▶ _Arbeitsanweisungen_:
**a)** Erläutere anhand des Seitenauszugs über die EU und Lateinamerika, aus welchem Anlass die EU derzeit engere Beziehungen zu Demokratien auf der ganzen Welt sucht.
**b)** Prüfe, ob die folgenden Aussagen mit dem Seitenauszug über die EU und Lateinamerika übereinstimmen. Antworte jeweils mit Ja oder Nein und zitiere die entscheidenden Worte wörtlich. (i) Martin Schulz hat nur als Präsident des Europäischen Parlaments auf die Ähnlichkeit der Region mit Europa hingewiesen. (ii) Lateinamerika wurde bisher weitgehend vernachlässigt. (iii) Schulz sieht die Ähnlichkeit mit Europa allein auf wirtschaftlicher Ebene.

▶ _Seitenauszug_:
——

Martin Schulz: Die EU hat Lateinamerika zu lange vernachlässigt – Euractiv DE

Martin Schulz: Die EU hat Lateinamerika zu lange vernachlässigt

"Ich habe sowohl als Fraktionsvorsitzender im Europaparlament, als auch als Präsident des Europäischen Parlaments, immer und immer wieder darauf hingewiesen, dass es keine Region dieser Erde gibt, die auf kultureller, wirtschaftlicher und politischer Ebene Europa so ähnlich ist wie die in Mittel- und Südamerika." [FES/Presidencia de la Nación Argentina]

Während die EU angesichts des Krieges in der Ukraine derzeit versucht, engere Beziehungen zu Demokratien auf der ganzen Welt zu knüpfen, wurde eine Region bisher weitgehend vernachlässigt, obwohl sie ein großes Potenzial für eine Partnerschaft bieten würde: Lateinamerika.

——

▶ _Bereitgestellte Angaben_:
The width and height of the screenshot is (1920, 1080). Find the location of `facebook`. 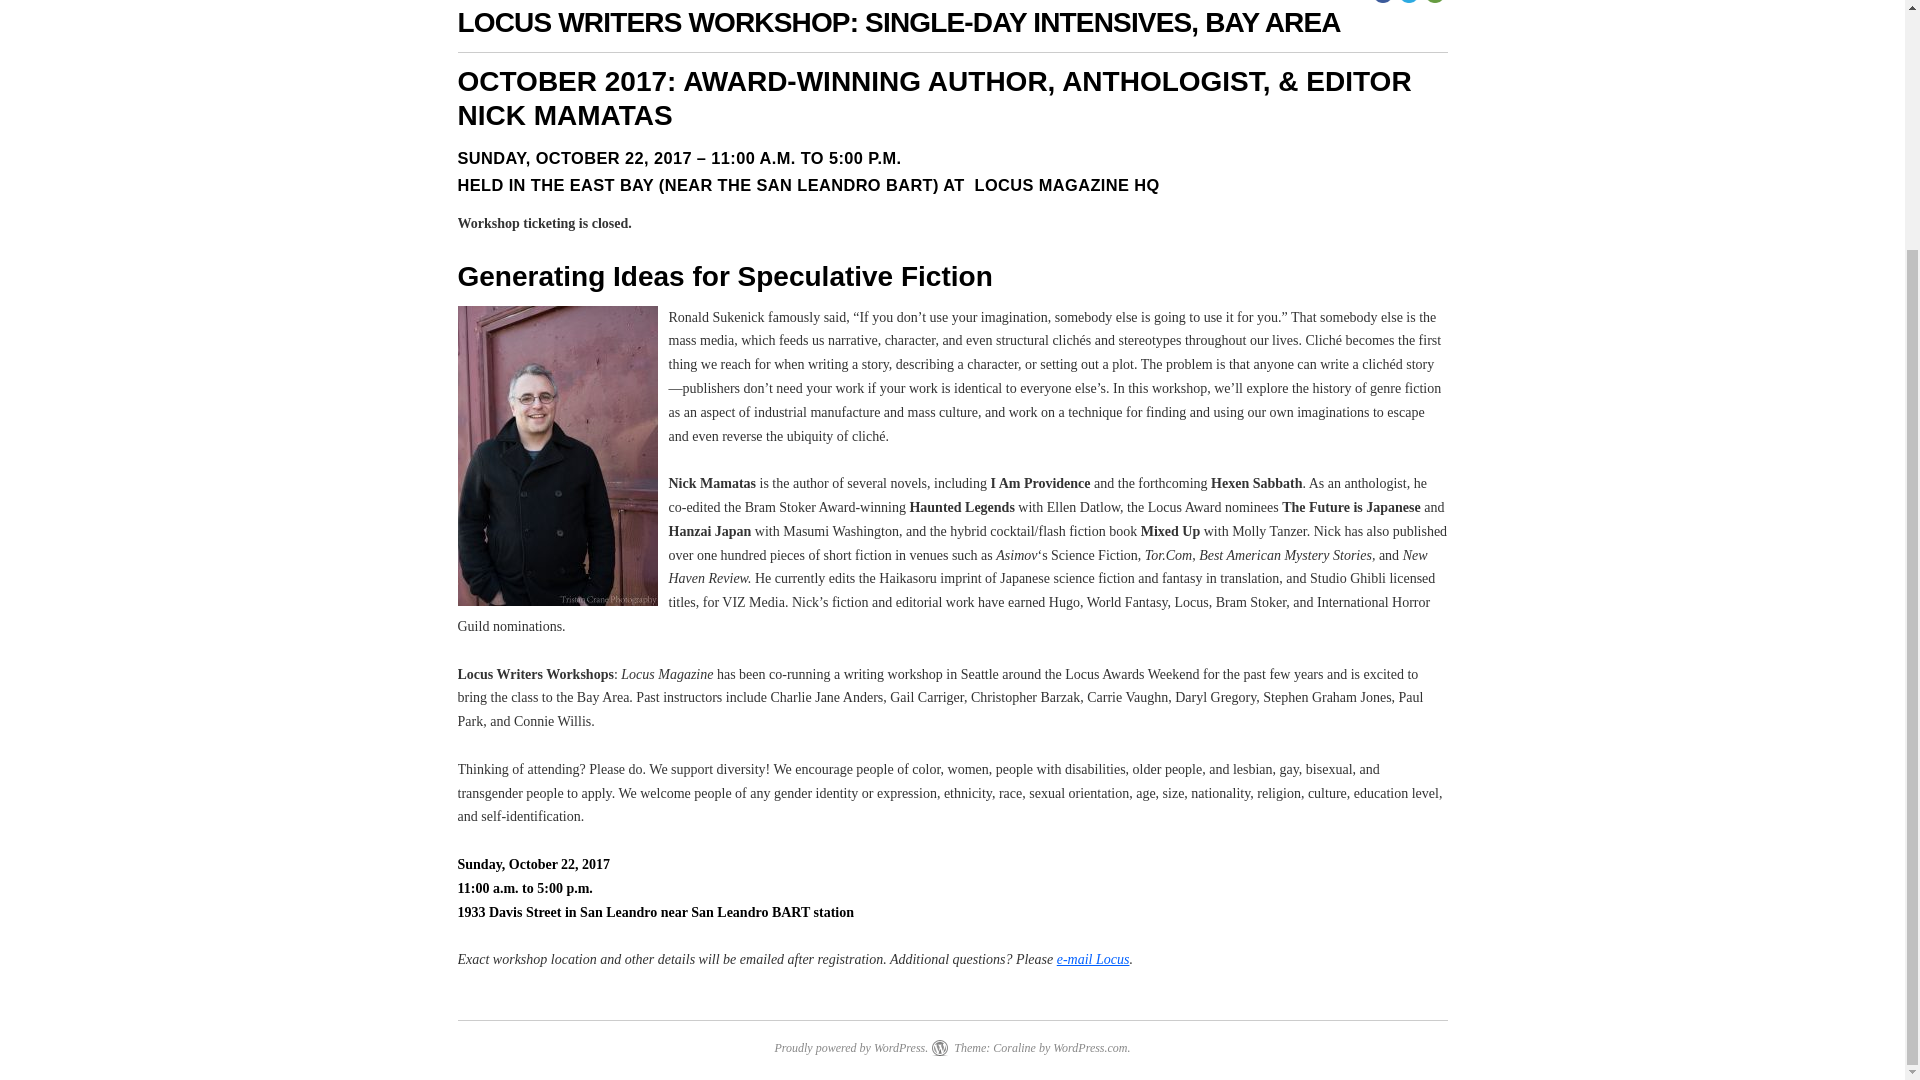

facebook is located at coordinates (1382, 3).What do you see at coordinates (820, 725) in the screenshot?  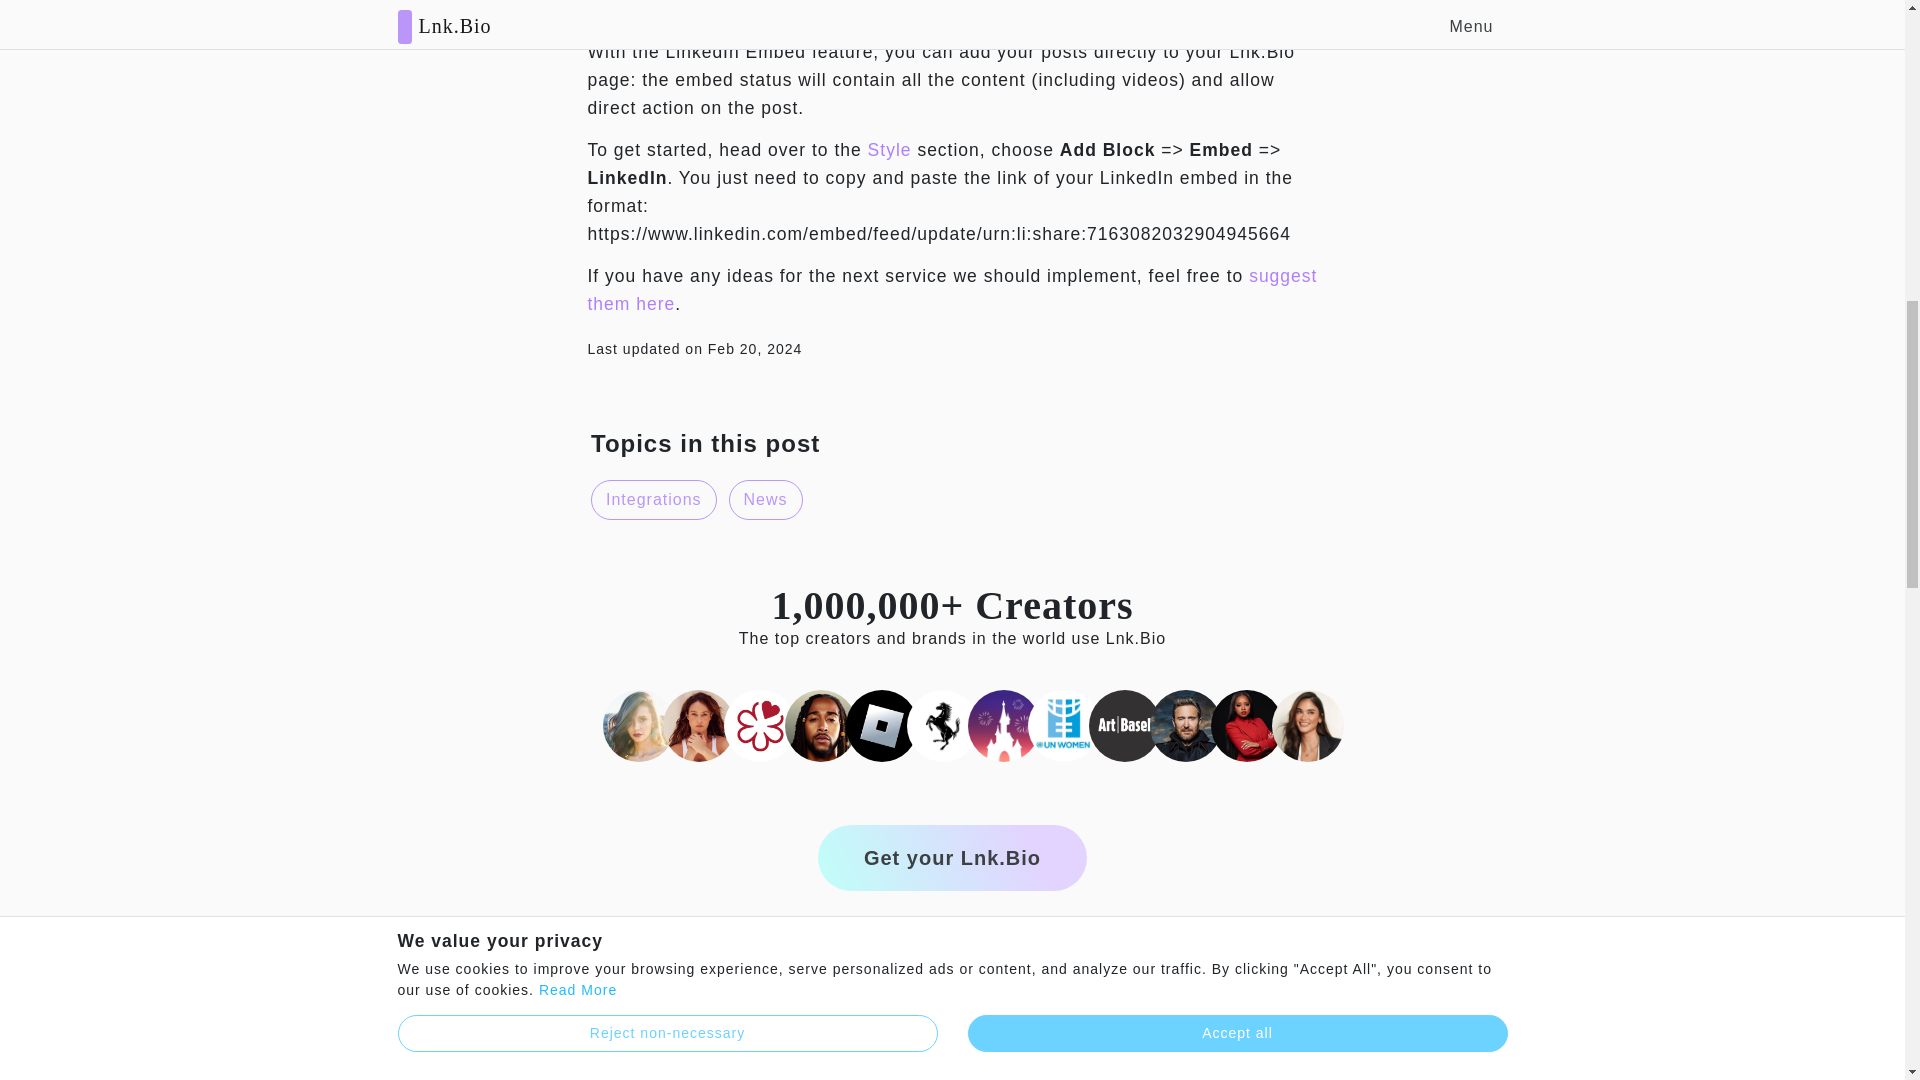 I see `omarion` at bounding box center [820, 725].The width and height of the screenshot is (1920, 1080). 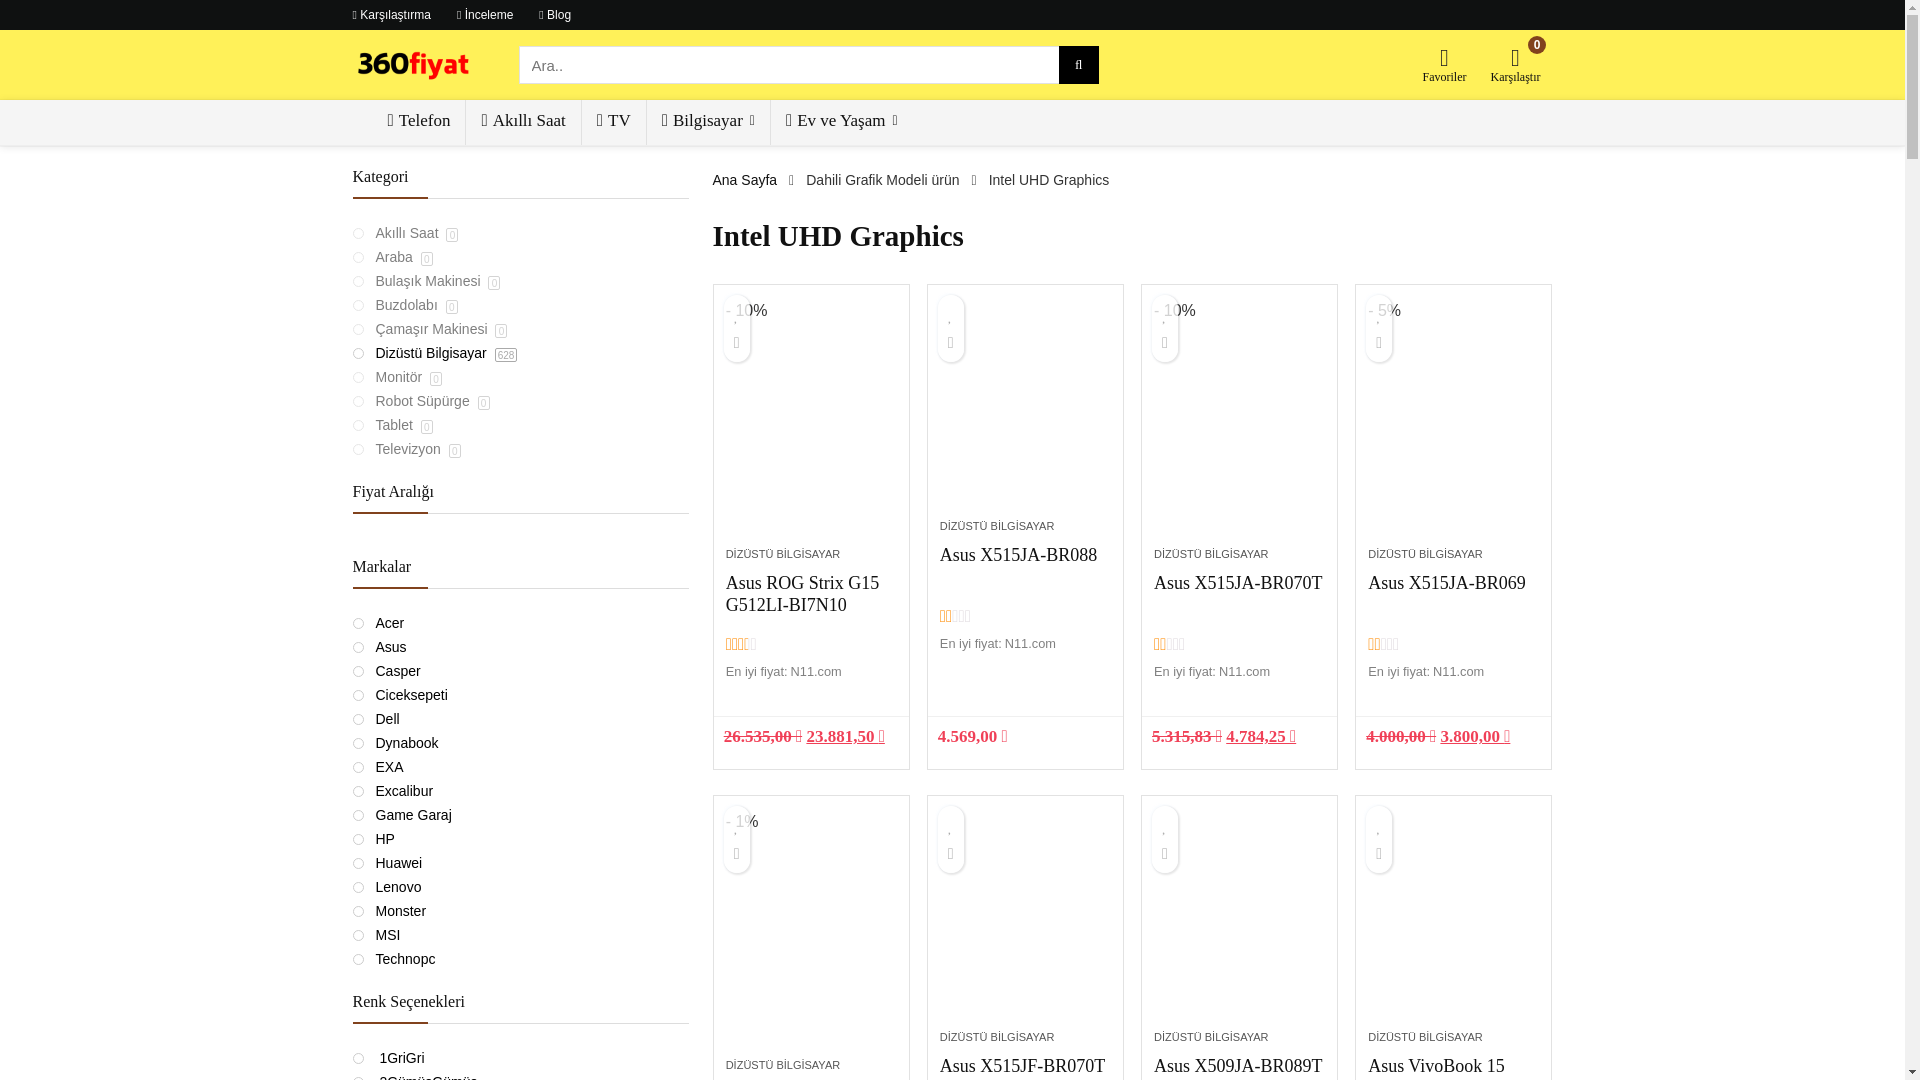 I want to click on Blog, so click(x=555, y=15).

——

▶ _Ergebnisse je Aufgabe_:
**a)** Die EU versucht dies angesichts des Krieges in der Ukraine.

**b)**
(i) Nein: „sowohl als Fraktionsvorsitzender im Europaparlament, als auch als Präsident des Europäischen Parlaments“
(ii) Ja: „wurde eine Region bisher weitgehend vernachlässigt“
(iii) Nein: „auf kultureller, wirtschaftlicher und politischer Ebene“